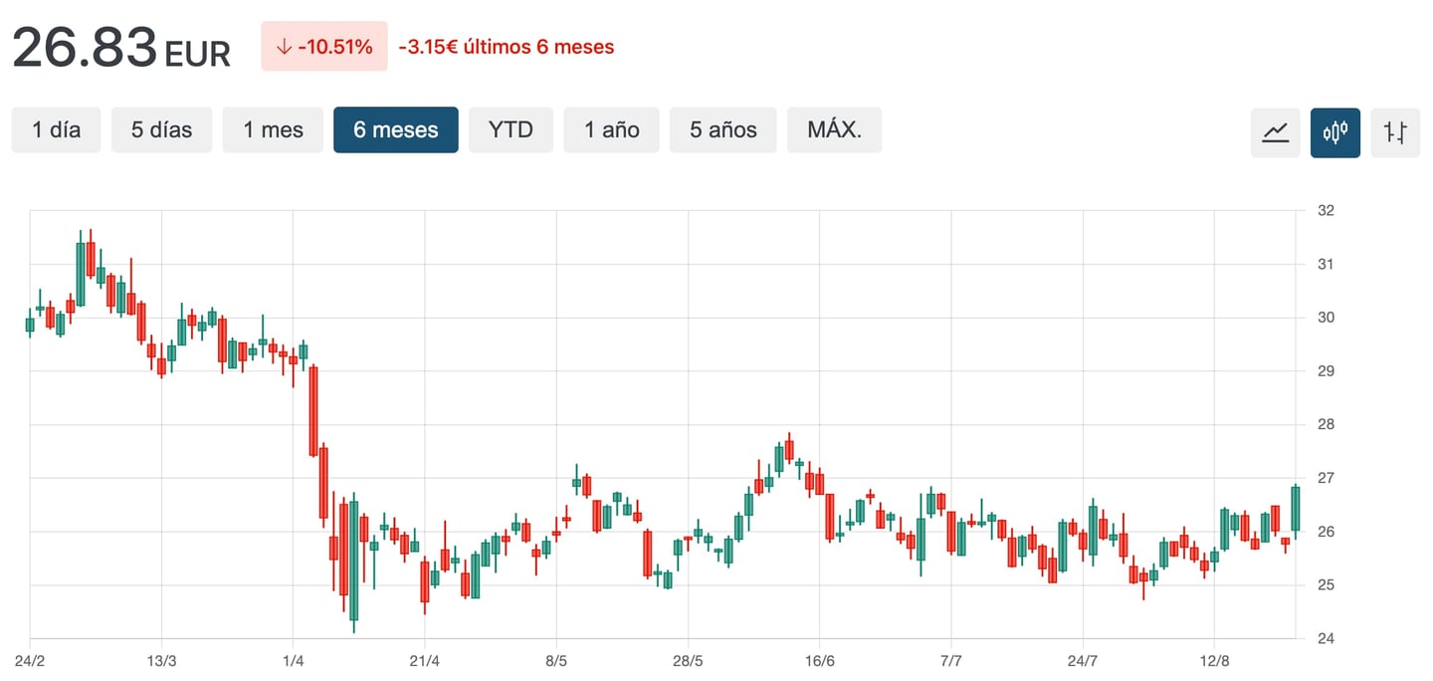Screen dimensions: 1433x681
Task: Click the "12/8" date label
Action: 1214,659
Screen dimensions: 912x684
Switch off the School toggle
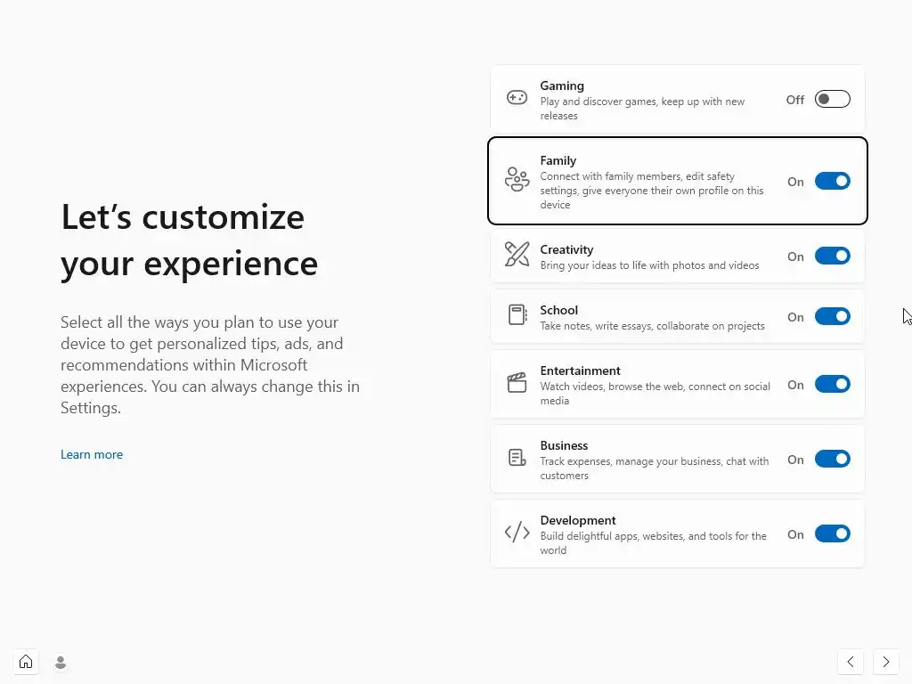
----
- WHAT THE TASK REQUIRES: Extract the lines beginning with the one that contains "Screen dimensions: 912x684" and ending with the last line of the listing. Keep them exact and drop the pictures.

- COMPLETED TASK:
Screen dimensions: 912x684
Switch off the School toggle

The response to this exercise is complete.